La marque de luxe continue de vendre en ligne (“c’est ce qui nous permet de nous dire que la vie continue”), mais c’est à la réouverture des magasins que les choses se joueront, estime le dirigeant. “Le principal problème, pour nous, ce sont les propriétaires des locaux où sont nos boutiques. Ils proposent souvent d’échelonner les paiements, mais ce n’est évidemment pas suffisant. Surtout, on sait bien qu’à la réouverture, que ce soit en mai ou en juin, les ventes de repartiront pas tout de suite. Si on fait un tiers de notre chiffre d’affaires dans les premières semaines ce sera très bien. Il va falloir que les landlords en tiennent compte”.

Certains ont joué de malchance, comme Veja. La marque de chaussures “écologiquement responsables” venait d’ouvrir sa première boutique américaine à New York fin février. “Le site Internet est toujours ouvert mais les livraisons ne reprendront pas avant la réouverture de l’entrepôt”, explique la marque sur son site. Jointe par French Morning, la société n’a pas souhaité commenter.

Ba&Sh, la griffe parisienne a fermé provisoirement toutes ses boutiques américaines depuis le 16 mars tout en continuant d’assurer la vente en ligne. “Nous verserons 15 % de nos bénéfices sur Internet à l’association Baby2Baby dont la mission est de fournir des produits essentiels aux familles défavorisées touchées par le Covid-19”, explique la marque dans un communiqué.

Les boulangeries en crise aussi

Maison Kayser, la très prisée chaîne de boulangeries à New York, a aussi dû fermer provisoirement tous ses magasins le 19 mars et mettre en chômage technique (furlough) la majorité des quelque 700 employés. “On fait le maximum pour soutenir nos employés, explique José Alcalay, CEO de Maison Kayser. C’est notre responsabilité sociale vis-à-vis d’eux”. 

Plus petite aux Etats-Unis, et sur un segment moins haut-de-gamme, l’enseigne Marie Blachère poursuit elle l’exploitation de son activité. “Nous avons décidé de laisser nos deux magasins new-yorkais ouverts car la quasi-totalité des employés a souhaité continuer de travailler. Nous avons réduit nos effectifs d’environ 30 % mais il n’y pas eu de licenciements car nous avons placé des salariés en congés.

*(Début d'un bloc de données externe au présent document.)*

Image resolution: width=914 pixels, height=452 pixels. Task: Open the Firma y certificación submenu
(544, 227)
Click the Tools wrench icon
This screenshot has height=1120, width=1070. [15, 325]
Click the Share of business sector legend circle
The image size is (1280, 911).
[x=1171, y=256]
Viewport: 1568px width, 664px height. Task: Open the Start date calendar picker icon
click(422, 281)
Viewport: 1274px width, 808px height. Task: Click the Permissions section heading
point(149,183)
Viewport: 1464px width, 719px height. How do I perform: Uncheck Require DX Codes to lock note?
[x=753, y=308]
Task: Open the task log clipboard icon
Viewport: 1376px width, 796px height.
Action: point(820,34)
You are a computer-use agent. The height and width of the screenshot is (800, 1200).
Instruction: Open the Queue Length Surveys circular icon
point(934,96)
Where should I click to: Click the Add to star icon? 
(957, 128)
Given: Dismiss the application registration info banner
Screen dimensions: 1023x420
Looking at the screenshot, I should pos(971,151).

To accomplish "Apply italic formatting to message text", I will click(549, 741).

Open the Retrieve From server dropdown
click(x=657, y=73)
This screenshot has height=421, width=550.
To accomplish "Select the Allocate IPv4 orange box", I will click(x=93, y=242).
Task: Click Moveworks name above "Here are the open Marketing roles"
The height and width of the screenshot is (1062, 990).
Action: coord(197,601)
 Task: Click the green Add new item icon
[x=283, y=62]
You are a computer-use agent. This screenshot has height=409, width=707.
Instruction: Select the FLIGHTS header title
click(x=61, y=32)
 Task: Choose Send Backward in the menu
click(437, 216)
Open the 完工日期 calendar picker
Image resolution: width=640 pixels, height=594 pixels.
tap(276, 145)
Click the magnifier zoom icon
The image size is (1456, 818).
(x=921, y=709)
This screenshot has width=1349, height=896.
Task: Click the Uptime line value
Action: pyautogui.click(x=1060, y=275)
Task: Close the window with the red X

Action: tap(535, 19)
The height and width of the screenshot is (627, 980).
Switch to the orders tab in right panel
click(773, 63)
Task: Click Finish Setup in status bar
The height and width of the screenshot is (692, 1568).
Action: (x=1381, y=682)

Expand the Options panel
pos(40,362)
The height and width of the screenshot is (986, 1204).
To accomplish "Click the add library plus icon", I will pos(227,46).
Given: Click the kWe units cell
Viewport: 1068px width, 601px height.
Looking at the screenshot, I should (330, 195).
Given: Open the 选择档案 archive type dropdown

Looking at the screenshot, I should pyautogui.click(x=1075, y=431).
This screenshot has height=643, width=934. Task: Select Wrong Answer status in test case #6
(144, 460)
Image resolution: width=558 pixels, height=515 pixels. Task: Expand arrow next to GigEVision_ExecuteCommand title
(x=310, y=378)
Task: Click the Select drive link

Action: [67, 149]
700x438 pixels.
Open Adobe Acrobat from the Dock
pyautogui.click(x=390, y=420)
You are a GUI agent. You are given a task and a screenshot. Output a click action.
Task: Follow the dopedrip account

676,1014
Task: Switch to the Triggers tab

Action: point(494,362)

Ils figurent toujours parmi nos effectifs. En revanche, nous avons repensé notre mode de fonctionnement en boutique en développant le paiement sans contact, en réduisant l’offre de 30 %, en adaptant les horaires et deux semaines avant la crise nous avions lancé notre nouveau site Internet”, explique Christophe Mars, directeur opérationnel de la filiale américaine. Il insiste surtout sur l’importance de “montrer que la vie continue”. “Nous utilisons les plateformes de livraisons, nous communiquons et nous assurons une forte presence sur les réseaux sociaux”, dit-il. Depuis la crise, le chiffre d’affaires a fortement diminué “mais nous réduisons la baisse de semaine en semaine car les clients commandent de plus en plus en ligne”, assure Christophe Mars.